What a waste. Michael, Michael, oh Michael. The boy who’d joined the animal kingdom, who no longer really understood how to be a human being. What a compelling idea… all his animal friends… his adventures in the animal kingdom… the dynamics and social structures of the animal world. There was SO MUCH we could have had. But we just get a few allusions to it. And never once to we get to venture into the mind of Michael, to understand him…
but he’s the one who gets to come back and be with the girl at the end, at the dawn of a new age of the world. Not Steve… who we spent the whole book getting to know… but Michael.
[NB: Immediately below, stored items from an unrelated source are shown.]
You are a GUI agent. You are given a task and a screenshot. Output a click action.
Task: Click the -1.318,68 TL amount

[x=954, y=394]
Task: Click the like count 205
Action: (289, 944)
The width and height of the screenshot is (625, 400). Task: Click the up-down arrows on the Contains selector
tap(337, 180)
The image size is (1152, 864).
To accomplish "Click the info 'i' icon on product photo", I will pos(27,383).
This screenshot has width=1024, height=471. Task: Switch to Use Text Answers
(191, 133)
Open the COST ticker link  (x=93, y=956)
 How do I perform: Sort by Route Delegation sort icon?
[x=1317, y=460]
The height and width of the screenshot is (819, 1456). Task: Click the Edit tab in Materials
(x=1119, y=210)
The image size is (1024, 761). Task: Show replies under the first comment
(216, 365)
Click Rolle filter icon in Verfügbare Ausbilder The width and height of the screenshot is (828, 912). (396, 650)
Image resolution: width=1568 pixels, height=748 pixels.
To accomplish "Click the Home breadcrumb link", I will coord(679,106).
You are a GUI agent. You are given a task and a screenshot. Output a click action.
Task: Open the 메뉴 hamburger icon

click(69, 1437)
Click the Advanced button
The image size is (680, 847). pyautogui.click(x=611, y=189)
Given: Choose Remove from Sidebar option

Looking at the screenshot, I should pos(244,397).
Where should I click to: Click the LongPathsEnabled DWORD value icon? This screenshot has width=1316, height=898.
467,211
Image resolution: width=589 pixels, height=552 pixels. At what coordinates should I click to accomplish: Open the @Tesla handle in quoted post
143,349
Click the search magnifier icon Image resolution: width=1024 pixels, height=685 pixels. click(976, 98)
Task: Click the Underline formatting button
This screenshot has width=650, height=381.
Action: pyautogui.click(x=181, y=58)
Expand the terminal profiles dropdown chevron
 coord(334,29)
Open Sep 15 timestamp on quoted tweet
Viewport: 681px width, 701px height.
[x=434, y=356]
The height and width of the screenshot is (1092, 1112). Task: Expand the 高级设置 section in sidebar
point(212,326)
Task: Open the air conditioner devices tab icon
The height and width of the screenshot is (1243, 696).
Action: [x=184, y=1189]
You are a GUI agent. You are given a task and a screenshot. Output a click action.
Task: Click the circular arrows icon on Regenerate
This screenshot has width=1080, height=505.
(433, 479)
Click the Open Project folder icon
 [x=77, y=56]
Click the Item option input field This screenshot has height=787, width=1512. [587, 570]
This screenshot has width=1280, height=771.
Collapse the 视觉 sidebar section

Who lingered naked in the perimeter.
So… that leave’s Carolyn.
Carolyn might as well be unisex – except for being raped and having nice legs that Steve can oggle. You could change her name to Chuck and no one would know it’s supposed to be a female character.
I don’t really get Carolyn. I guess I get what the author was trying to do with her – make her this soulless creation who can be dispassionate enough to kill a god and end the world… but then again, why? Which relates back to the original problem of this novel – being that I don’t think it makes sense that she had to be a tortured, heartless monster to be the new god. And as a character… well. What did Carolyn want? What does Carolyn like? What does Carolyn feel? Nothing at all, which is very convenient when you struggle to write female characters, I suppose, as it gets you out of trying to define or express any of those things.
This is one of those books I enjoyed reading, but I absolutely hated thinking about later. And I couldn’t stop thinking about it. I’m still thinking about it. About the freakin’ problems with it.
I’m leaving my four star rating… but it may sink in the aftermath.